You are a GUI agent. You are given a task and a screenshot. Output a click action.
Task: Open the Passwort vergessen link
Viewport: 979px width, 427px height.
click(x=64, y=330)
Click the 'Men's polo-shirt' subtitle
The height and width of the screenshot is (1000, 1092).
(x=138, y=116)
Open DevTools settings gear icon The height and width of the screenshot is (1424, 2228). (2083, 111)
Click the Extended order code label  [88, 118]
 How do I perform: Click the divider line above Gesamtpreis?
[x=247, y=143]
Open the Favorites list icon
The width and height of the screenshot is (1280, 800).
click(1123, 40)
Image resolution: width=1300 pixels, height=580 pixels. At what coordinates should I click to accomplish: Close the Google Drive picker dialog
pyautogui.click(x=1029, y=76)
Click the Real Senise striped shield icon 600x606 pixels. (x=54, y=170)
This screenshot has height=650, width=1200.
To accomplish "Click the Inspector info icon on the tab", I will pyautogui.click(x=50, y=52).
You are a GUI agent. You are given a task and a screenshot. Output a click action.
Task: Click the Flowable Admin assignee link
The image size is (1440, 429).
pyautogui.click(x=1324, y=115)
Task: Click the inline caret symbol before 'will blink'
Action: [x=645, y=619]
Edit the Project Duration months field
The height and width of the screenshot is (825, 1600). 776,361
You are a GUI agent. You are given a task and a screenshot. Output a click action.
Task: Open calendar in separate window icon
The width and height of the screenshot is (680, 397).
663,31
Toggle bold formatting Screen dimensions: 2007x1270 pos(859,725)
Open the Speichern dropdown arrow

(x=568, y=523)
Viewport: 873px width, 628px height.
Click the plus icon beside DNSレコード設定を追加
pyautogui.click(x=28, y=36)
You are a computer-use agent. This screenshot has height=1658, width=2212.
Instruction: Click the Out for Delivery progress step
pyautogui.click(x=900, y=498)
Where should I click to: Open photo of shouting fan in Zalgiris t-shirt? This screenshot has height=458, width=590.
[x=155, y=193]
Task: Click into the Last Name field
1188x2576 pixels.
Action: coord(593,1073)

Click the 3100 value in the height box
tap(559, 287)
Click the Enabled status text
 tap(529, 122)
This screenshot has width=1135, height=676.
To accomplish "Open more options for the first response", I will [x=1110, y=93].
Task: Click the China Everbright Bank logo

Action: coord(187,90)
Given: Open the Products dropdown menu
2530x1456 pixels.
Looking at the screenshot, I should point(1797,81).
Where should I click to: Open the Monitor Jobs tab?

* * * *

- YOUR OBJECTIVE: Gather every line of the material above that contains the word "pixels", and reproduce each such line in full.

- CORRECT ANSWER:
Image resolution: width=1300 pixels, height=580 pixels. At what coordinates should I click to accomplish: Close the Google Drive picker dialog
Click the Real Senise striped shield icon 600x606 pixels. (x=54, y=170)
1188x2576 pixels.
2530x1456 pixels.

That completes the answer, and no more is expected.